DMF DMF

DMF

What is Drug Master File (DMF)?

Drug Master File (DMF) is an elective regulatory submission for assisting regulatory requirements and to support the approval process for supplying drugs to the United States and other regulated countries.

DMF is a confidential document, prepared by the drug products manufacturer or excipient which contains comprehensive, accurate, and precise information about the Active Pharmaceutical Ingredient (API) or Finished Product Dosage Form’s (FP), including its chemistry, manufacture, stability, purity, impurity profile, packaging, and the cGMP (Current Good Manufacturing Practices) status, for submission to the targeted market's regulatory authority. The DMF is filed to support the regulatory requirements of a medicinal product to prove its quality, safety, and efficacy.

DMF contains factual and complete information of API w.r.t. its chemistry, stability, purity, etc., which essentially defines the quality of any pharmaceutical drug.

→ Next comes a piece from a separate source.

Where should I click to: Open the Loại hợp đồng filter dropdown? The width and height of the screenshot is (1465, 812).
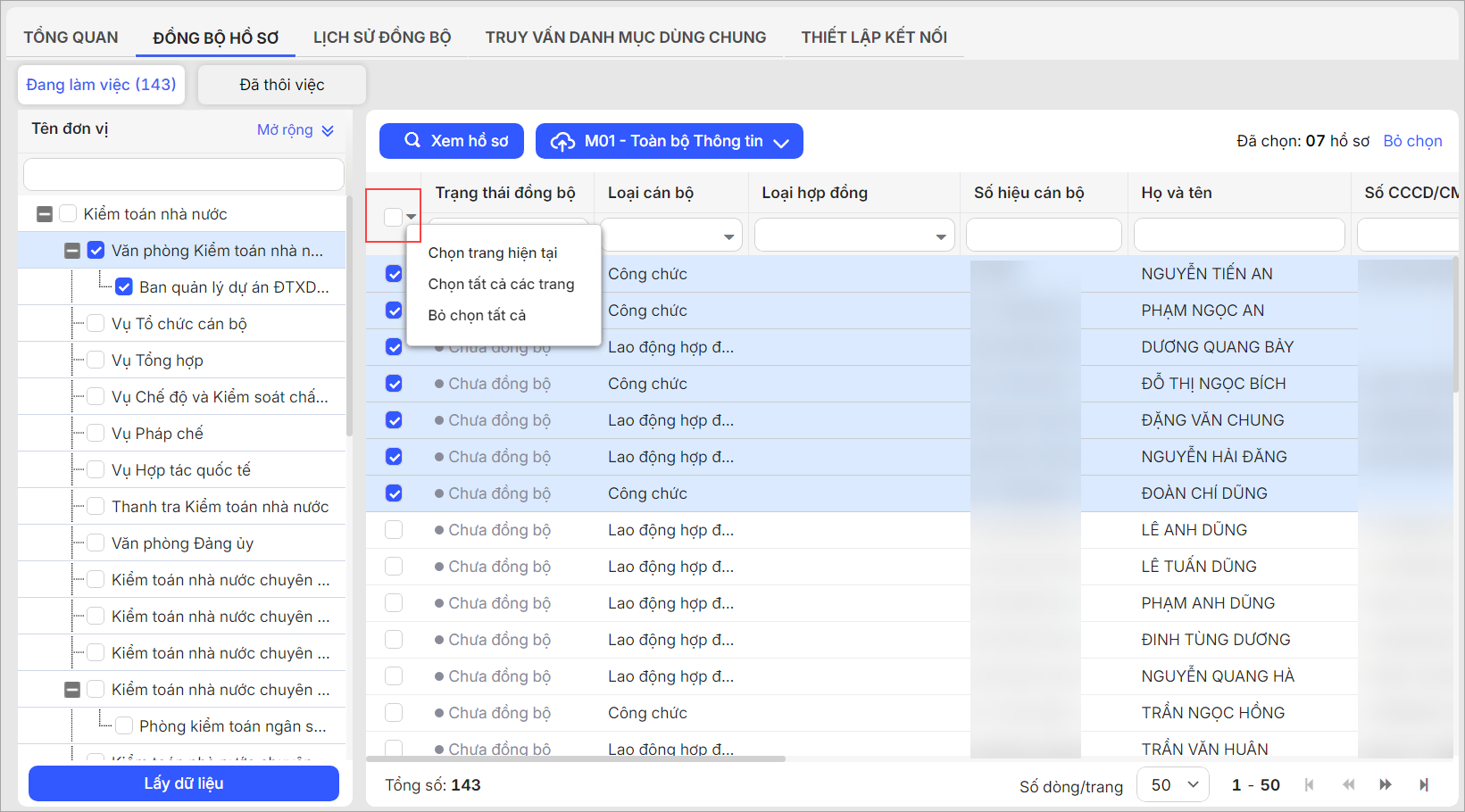(940, 236)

What is significance of DMF?

Ensures confidentiality of proprietary information;

Provides international quality standards to the customers, the drugs are manufactured in USFDA approved facilities;

Penetrates the high entry barrier by maintaining international quality standards.

How DMF product does assure quality of International Standards?

Since, DMF contains comprehensive, accurate, and precise information about the Active Pharmaceutical Ingredient (API) or Finished Product Dosage Form’s reviewed by USFDA as per USP (US pharmacopoeia) and ICH (International Council Of Harmonization) prescribed guidelines, and also to ensure consistent quality the manufacturing facilities are audited annually, this by default ensures better quality standards then the unregulated markets.